Wenn Sie den Parameter Als Gateway-Protokollquelle verwenden aktivieren, können Sie das vorausschauende Parsing aktivieren.

Protokollquellen-ID-Muster

Wenn die Option Als Gateway-Protokollquelle verwenden ausgewählt ist, können Sie mit dieser Option eine angepasste Protokollquellen-ID für Ereignisse definieren, die verarbeitet werden. Wenn das Protokollquellen-ID-Muster nicht konfiguriert ist, empfängt QRadar Ereignisse als unbekannte generische Protokollquellen.

Das Feld Muster für Protokollquellenkennung akzeptiert Schlüssel/Wert-Paare, wie z. B. key= value, um die angepasste Protokollquellenkennung für Ereignisse zu definieren, die verarbeitet werden, und für Protokollquellen, die gegebenenfalls automatisch erkannt werden sollen. Schlüssel ist die ID-Formatzeichenfolge, bei der es sich um den resultierenden Quellen-oder Ursprungswert handelt. Wert ist das zugeordnete Muster für reguläre Ausdrücke, das zum Auswerten der aktuellen Nutzdaten verwendet wird. Der Wert (Muster für reguläre Ausdrücke) unterstützt auch Erfassungsgruppen, die zur weiteren Anpassung des Schlüssels verwendet werden können (ID Format String).

Sie können mehrere Schlüssel/Wert-Paare definieren, indem Sie jedes Muster in einer neuen Zeile eingeben. Wenn mehrere Muster verwendet werden, werden sie nacheinander ausgewertet, bis eine Übereinstimmung gefunden wird. Wenn eine Übereinstimmung gefunden wird, wird eine angepasste Protokollquellen-ID angezeigt.

Die folgenden Beispiele zeigen die Funktionen für mehrere Schlüssel/Wert-Paare:
Muster
VPC=\sREJECT\sFAILURE
$1=\s(REJECT)\sOK
VPC-$1-$2=\s(ACCEPT)\s(OK)
Ereignisse
{LogStreamName: LogStreamTest,Timestamp: 0,Message: ACCEPT OK,IngestionTime: 0,EventId: 0}
Resultierende angepasste Protokollquellen-ID
VPC-ACCEPT-OK
EPS-Regulierung

Die maximale Anzahl von Ereignissen pro Sekunde, die QRadar einpflegt.

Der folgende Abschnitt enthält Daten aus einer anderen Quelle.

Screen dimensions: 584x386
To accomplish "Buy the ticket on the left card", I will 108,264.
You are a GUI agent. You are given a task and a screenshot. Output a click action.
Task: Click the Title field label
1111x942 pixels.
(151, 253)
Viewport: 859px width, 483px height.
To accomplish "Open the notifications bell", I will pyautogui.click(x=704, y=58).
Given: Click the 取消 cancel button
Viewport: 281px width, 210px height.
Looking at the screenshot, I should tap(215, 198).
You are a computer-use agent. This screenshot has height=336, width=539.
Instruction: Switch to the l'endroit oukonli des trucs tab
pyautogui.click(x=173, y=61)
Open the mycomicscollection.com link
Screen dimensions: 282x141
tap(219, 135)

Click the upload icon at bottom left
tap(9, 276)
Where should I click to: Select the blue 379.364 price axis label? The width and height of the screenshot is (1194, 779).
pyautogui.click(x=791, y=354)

Wenn Ihre Datenquelle die EPS-Regulierung überschreitet, wird die Datenerfassung verzögert. Die Daten werden weiterhin erfasst und dann aufgenommen, wenn die Datenquelle die EPS-Regulierung nicht mehr überschreitet.

Der Standardwert ist 5000.

Erweiterte Serverkonfigurationsoptionen aktivieren Aktivieren Sie diesen Parameter, um weitere Serveroptionen zu konfigurieren. Wenn Sie diesen Parameter nicht aktivieren, werden die Standardwerte verwendet.
Maximale Nutzdatenlänge (Byte) Die maximale Nutzdatengröße eines einzelnen Ereignisses in Byte. Das Ereignis wird aufgeteilt, wenn seine Nutzdatengröße diesen Wert überschreitet.

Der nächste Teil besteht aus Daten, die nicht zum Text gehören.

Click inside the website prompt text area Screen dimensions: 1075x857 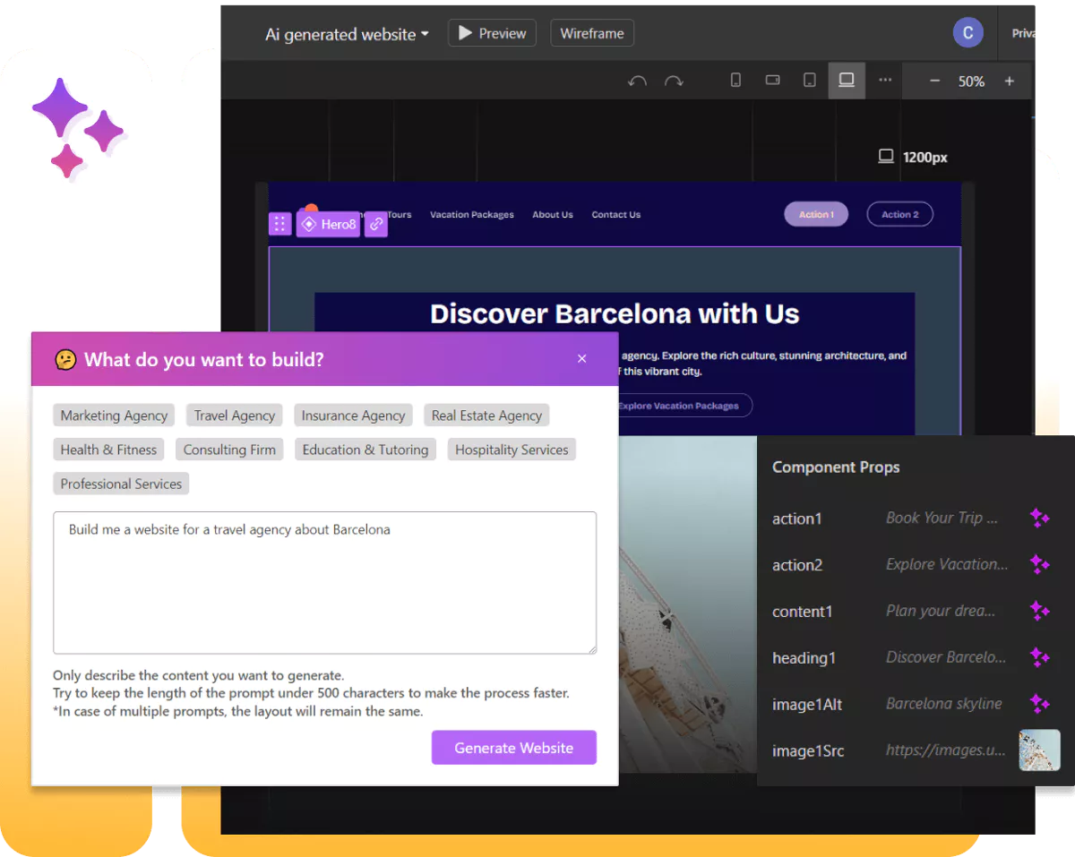324,582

Der Standardwert ist 8192 und darf nicht größer als 32767 sein.

Wenn Sie den Parameter Erweiterte Serverkonfigurationsoptionen aktivieren aktivieren, wird dieser Parameter angezeigt.

TLS Protokolle

Die Versionen von „ TLS “, die im Rahmen dieses Protokolls akzeptiert werden können. Senden Sie eine Anforderung unter Verwendung derselben Version, die für den Server ausgewählt ist.

TLSv1.3 wird ab QRadar 7.5.0 UP5 unterstützt.

Wichtig: TLSv1.0 und TLSv1.1 werden ab QRadar 7.3.3 FP10, 7.4.3 FP3und 7.5.0 CR nicht mehr unterstützt. Zukünftige Releases unterstützen TLSv1.0 und TLSv1.1möglicherweise nicht.
Max. Länge der POST-Methodenanforderung (MB) Die maximale Größe des Hauptteils einer POST-Methodenanforderung in MB. Wenn die Größe des POST-Anfragetextes diesen Wert überschreitet, wird HTTP 3 zurückgegeben.

Der Standardwert ist 5 und darf nicht größer als 10 sein.

Wenn Sie den Parameter Erweiterte Serverkonfigurationsoptionen aktivieren aktivieren, wird dieser Parameter angezeigt.

Threads für die Bearbeitung von Post-Anfragen Die Anzahl der Verarbeitungsthreads, die für die Bearbeitung eingehender Postanfragen bereitgestellt werden.

Wenn die Verarbeitungsthreads nicht mit den eingehenden Postdaten Schritt halten können, wird HTTP 429 zurückgegeben.

Wenn Sie den Parameter Erweiterte Serverkonfigurationsoptionen aktivieren aktivieren, wird dieser Parameter angezeigt.